WHAT THE EXERCISE ASKS
Where in the data does the word "using" appear? Find those lines and copy them.

[Stored data entries]
..............................

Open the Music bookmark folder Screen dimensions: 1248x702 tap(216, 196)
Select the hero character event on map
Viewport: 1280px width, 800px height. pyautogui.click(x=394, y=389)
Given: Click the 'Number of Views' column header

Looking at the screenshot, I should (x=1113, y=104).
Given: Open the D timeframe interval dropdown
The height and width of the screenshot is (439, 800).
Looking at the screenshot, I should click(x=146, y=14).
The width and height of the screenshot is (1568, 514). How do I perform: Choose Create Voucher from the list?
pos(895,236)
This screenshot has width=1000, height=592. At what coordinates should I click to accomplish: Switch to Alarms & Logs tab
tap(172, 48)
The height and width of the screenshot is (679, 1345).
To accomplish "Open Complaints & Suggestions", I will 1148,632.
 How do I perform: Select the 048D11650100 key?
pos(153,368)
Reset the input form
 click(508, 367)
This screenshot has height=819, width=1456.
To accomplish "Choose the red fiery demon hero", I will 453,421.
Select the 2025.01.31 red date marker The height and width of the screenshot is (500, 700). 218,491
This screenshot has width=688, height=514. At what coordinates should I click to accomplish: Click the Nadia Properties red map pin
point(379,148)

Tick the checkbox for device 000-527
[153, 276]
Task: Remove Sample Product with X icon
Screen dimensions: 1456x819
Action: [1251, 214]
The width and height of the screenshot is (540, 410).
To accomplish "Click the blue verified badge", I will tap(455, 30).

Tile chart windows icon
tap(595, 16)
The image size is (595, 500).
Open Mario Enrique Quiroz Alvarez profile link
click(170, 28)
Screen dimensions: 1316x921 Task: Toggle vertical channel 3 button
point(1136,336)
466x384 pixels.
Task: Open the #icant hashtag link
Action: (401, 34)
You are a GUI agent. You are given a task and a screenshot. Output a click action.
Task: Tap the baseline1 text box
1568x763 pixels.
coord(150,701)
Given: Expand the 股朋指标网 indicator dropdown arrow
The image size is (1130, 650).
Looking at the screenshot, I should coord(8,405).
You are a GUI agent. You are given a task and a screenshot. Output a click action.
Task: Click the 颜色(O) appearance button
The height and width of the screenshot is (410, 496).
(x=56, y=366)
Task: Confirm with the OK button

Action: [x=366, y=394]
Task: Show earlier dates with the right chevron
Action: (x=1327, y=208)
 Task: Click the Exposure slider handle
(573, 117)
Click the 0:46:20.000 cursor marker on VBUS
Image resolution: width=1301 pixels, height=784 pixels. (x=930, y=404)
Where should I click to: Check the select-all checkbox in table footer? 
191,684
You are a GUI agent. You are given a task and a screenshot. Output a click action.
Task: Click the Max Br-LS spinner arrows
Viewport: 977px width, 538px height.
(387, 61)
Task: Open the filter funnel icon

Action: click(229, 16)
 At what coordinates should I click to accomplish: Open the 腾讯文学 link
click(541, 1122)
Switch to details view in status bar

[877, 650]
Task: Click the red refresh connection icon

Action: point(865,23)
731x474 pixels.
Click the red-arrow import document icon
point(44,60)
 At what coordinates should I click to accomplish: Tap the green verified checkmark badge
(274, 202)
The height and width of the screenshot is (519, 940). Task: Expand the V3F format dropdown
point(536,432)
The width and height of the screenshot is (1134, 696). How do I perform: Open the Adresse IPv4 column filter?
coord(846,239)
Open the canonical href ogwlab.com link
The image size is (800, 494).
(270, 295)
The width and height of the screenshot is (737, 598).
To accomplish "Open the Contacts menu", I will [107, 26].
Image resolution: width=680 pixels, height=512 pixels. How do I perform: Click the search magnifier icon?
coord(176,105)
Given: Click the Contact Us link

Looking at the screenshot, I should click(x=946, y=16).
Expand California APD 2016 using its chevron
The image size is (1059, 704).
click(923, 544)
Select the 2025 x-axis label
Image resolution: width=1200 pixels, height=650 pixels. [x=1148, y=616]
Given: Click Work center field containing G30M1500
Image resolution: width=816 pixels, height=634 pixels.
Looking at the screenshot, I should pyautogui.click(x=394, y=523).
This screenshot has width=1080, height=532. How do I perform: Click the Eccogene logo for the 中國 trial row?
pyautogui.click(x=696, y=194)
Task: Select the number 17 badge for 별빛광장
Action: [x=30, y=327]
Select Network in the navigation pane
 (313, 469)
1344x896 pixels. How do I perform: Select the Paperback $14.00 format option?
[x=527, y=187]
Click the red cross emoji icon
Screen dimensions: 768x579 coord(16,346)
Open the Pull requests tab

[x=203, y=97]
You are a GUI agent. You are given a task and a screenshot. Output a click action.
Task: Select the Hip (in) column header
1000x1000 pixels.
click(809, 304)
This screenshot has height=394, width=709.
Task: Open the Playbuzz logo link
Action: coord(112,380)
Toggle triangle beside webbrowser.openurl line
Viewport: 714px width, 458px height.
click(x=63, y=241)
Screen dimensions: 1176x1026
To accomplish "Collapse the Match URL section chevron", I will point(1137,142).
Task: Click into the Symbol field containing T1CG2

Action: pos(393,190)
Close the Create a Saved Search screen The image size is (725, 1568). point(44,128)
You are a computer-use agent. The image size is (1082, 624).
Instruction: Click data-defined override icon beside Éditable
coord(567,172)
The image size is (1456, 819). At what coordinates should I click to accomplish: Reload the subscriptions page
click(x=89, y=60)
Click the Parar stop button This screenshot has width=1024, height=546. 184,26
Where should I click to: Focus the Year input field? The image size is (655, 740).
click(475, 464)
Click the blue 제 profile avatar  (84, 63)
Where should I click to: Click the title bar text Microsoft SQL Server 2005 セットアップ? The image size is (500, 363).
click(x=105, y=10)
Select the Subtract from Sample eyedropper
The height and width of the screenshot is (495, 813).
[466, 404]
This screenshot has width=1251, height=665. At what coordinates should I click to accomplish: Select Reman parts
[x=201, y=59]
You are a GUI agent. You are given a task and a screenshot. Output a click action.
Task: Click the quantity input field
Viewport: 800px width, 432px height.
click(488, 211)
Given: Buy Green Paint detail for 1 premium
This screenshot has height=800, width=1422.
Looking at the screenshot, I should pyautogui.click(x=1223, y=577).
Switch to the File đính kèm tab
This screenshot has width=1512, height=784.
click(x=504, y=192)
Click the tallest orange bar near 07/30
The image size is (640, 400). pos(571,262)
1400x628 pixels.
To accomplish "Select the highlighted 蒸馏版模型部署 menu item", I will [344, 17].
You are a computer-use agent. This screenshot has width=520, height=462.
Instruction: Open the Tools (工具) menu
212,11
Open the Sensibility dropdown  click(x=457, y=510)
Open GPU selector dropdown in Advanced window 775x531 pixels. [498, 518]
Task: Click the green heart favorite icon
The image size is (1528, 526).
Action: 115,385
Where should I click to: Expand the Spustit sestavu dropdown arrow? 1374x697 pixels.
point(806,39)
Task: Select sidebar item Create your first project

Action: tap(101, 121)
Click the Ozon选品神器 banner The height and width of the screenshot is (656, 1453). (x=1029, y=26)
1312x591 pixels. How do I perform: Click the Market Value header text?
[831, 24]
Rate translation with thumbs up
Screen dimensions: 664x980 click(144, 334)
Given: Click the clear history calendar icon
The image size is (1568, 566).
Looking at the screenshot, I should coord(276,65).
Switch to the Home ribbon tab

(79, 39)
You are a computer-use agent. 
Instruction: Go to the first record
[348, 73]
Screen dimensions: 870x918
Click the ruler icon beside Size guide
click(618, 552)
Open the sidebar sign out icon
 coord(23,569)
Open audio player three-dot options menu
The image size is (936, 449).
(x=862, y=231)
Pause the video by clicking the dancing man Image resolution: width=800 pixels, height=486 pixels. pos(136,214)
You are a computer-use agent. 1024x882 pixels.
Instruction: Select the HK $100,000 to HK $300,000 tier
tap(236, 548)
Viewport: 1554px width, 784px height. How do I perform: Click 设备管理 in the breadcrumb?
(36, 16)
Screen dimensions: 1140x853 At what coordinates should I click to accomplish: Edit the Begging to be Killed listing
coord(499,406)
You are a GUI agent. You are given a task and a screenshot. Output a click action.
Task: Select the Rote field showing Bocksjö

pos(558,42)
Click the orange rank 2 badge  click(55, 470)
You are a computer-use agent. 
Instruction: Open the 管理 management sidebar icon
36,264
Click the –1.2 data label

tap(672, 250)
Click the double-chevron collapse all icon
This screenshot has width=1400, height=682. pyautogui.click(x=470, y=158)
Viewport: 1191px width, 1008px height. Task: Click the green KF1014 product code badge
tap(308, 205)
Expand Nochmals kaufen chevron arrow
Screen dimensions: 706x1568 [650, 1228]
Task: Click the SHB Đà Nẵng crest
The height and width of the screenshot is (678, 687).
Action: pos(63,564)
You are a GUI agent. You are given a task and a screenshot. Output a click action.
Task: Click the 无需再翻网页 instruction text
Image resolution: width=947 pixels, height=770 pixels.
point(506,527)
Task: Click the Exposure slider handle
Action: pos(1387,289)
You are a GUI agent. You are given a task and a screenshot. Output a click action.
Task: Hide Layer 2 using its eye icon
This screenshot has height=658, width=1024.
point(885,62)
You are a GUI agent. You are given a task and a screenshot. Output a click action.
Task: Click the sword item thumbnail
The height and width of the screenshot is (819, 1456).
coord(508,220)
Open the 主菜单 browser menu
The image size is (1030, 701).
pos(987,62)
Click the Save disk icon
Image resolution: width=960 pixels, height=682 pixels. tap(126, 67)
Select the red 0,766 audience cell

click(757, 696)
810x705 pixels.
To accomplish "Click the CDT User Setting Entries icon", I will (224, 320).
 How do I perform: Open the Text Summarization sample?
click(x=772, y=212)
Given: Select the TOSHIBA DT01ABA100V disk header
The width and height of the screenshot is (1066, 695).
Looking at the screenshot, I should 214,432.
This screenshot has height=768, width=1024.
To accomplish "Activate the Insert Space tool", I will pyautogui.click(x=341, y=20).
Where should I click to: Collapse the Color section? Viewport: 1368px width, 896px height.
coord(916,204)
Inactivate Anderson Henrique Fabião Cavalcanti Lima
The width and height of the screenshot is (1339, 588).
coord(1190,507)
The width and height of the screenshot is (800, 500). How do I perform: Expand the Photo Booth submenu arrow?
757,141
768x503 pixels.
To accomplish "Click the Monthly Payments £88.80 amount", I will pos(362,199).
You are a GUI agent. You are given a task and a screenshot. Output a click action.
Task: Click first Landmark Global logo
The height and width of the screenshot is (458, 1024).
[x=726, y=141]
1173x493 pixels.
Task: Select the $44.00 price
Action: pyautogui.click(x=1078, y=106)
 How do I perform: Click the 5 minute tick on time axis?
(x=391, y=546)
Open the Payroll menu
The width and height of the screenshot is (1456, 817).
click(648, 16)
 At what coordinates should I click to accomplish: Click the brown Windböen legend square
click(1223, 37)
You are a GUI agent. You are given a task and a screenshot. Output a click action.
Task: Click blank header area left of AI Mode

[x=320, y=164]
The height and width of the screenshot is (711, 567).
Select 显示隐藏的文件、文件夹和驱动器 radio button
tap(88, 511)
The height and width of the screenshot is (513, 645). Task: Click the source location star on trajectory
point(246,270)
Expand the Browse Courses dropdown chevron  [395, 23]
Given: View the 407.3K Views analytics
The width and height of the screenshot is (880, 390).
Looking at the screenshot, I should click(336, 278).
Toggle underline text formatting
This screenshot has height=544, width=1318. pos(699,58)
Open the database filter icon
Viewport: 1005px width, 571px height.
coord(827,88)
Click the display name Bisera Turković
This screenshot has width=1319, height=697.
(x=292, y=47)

..............................

RESPONSE BELOW
Expand California APD 2016 using its chevron
Task: Hide Layer 2 using its eye icon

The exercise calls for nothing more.